◆ **What the exercise asks**
Scan the entries that follow and give only the number of lines containing "ROCKBROS".

◆ **Data listing**
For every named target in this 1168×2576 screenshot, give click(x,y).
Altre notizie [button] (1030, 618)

---

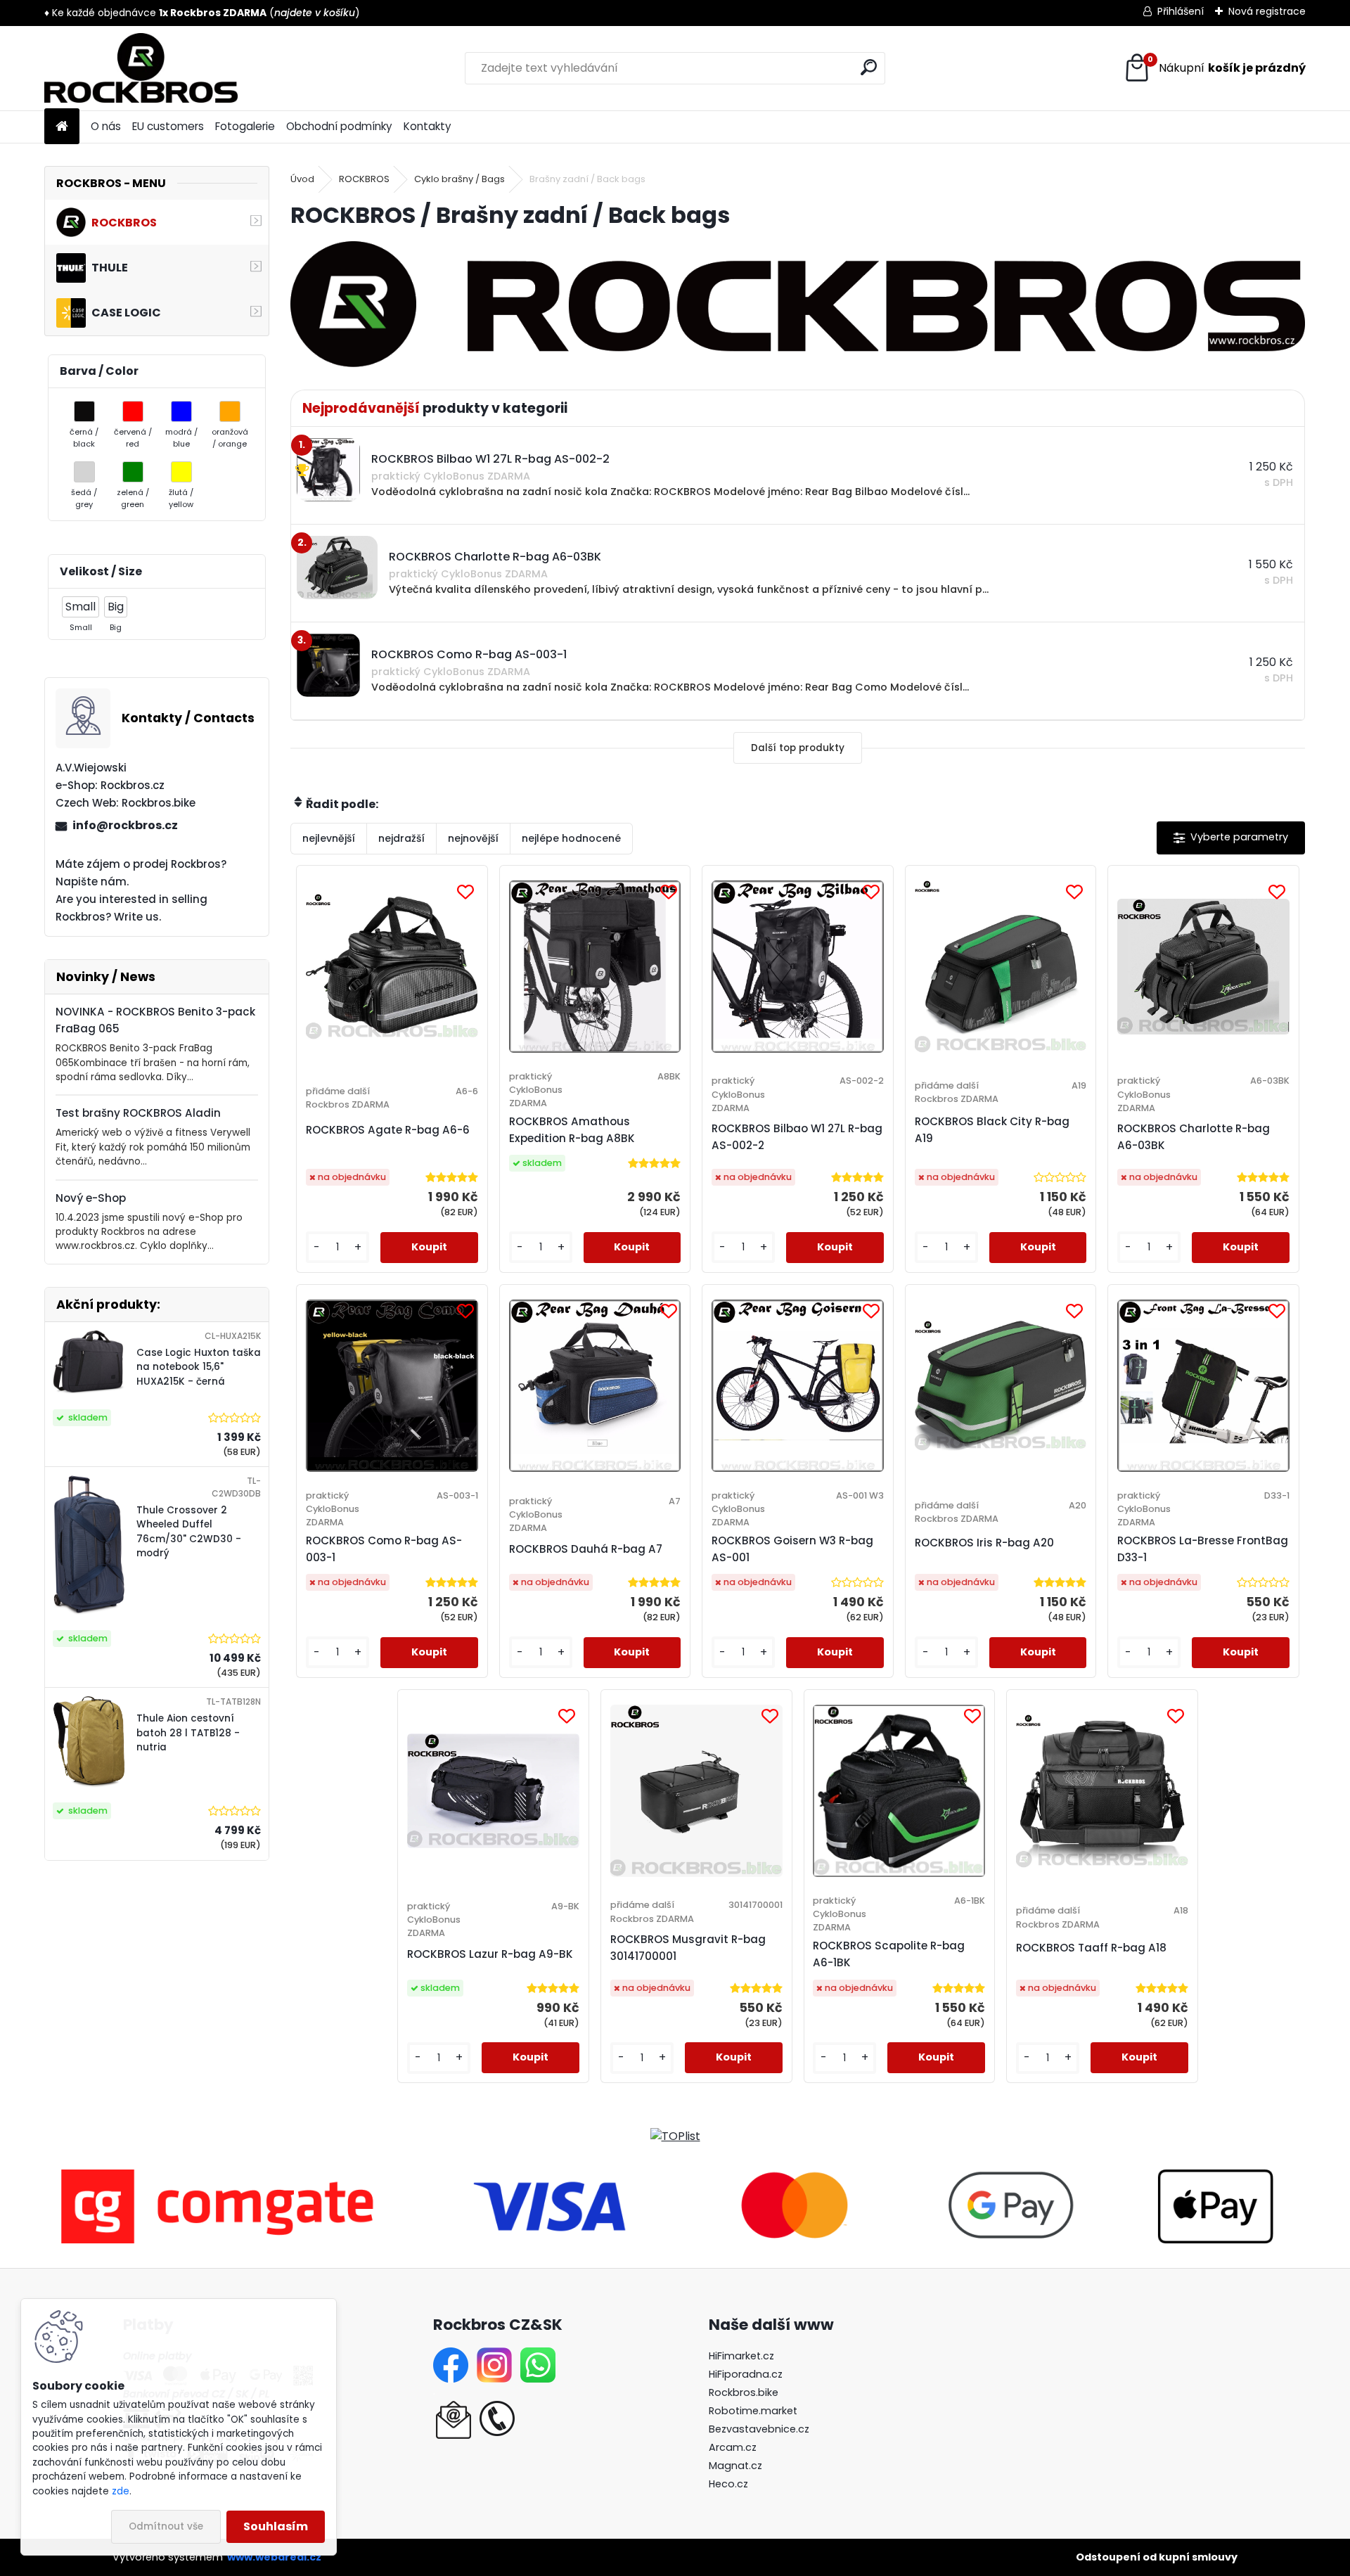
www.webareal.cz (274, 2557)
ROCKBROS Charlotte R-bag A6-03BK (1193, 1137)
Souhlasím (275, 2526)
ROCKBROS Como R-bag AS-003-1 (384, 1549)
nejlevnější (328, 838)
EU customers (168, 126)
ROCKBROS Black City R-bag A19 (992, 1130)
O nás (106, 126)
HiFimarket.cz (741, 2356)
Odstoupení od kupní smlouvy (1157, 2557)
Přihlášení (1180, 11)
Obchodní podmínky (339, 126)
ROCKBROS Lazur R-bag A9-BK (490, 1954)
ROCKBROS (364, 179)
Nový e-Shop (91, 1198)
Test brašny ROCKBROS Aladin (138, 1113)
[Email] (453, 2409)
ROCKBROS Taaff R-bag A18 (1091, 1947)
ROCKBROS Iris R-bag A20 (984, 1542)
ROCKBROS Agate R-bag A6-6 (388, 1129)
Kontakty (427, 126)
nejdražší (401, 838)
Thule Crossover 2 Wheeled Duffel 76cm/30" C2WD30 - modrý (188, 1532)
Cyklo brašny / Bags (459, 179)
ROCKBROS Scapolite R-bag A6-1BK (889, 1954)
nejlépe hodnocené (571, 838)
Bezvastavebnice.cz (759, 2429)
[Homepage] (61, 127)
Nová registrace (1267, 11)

◆ **Answer area**
10